◆ **What the task requires**:
Which lines in the entries below contain the string "sidebar", with case counting? Find each one and copy it out in full.

◆ **Records to process**:

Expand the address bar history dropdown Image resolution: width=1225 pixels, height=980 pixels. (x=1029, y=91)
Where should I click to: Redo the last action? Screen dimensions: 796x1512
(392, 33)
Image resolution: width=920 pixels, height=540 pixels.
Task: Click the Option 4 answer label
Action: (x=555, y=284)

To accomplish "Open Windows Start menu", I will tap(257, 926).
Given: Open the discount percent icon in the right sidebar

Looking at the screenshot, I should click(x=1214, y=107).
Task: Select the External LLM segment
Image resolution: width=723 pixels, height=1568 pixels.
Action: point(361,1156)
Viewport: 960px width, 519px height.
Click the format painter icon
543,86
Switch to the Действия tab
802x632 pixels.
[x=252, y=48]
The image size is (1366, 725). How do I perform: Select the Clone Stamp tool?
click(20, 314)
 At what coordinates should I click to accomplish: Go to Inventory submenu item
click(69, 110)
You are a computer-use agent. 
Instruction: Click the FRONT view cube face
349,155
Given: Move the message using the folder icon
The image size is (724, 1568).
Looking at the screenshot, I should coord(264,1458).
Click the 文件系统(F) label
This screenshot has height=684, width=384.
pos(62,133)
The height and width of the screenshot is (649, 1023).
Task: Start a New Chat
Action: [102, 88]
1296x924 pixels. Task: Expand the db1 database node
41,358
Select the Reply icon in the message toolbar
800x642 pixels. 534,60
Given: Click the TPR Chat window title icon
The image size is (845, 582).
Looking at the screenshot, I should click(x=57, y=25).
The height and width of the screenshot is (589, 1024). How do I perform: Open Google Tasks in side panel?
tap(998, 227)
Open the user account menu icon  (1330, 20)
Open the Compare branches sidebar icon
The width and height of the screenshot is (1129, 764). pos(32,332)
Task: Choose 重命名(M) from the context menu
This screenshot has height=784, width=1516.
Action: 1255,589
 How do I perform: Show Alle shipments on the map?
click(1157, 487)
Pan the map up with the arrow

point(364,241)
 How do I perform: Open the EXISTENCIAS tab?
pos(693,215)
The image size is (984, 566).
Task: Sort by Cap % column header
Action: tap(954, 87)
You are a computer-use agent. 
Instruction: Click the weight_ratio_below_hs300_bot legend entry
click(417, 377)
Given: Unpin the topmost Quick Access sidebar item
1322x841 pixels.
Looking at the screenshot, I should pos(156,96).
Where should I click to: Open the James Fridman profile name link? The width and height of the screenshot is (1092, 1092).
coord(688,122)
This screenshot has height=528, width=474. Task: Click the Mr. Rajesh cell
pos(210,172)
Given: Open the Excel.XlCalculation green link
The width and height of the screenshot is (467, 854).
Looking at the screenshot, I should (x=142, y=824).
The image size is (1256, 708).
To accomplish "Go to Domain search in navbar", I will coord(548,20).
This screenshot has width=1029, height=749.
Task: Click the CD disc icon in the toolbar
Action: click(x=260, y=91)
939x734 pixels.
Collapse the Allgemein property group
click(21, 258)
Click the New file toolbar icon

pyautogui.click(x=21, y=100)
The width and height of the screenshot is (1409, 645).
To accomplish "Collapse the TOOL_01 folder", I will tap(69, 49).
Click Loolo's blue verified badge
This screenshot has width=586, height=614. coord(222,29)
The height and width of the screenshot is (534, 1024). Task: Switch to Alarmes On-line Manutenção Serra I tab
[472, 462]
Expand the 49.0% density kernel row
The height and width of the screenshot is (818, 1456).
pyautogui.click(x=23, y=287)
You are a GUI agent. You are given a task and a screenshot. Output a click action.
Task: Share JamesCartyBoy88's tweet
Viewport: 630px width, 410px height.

◆ **The answer**:
Given: Open the discount percent icon in the right sidebar
Open the Compare branches sidebar icon
Given: Unpin the topmost Quick Access sidebar item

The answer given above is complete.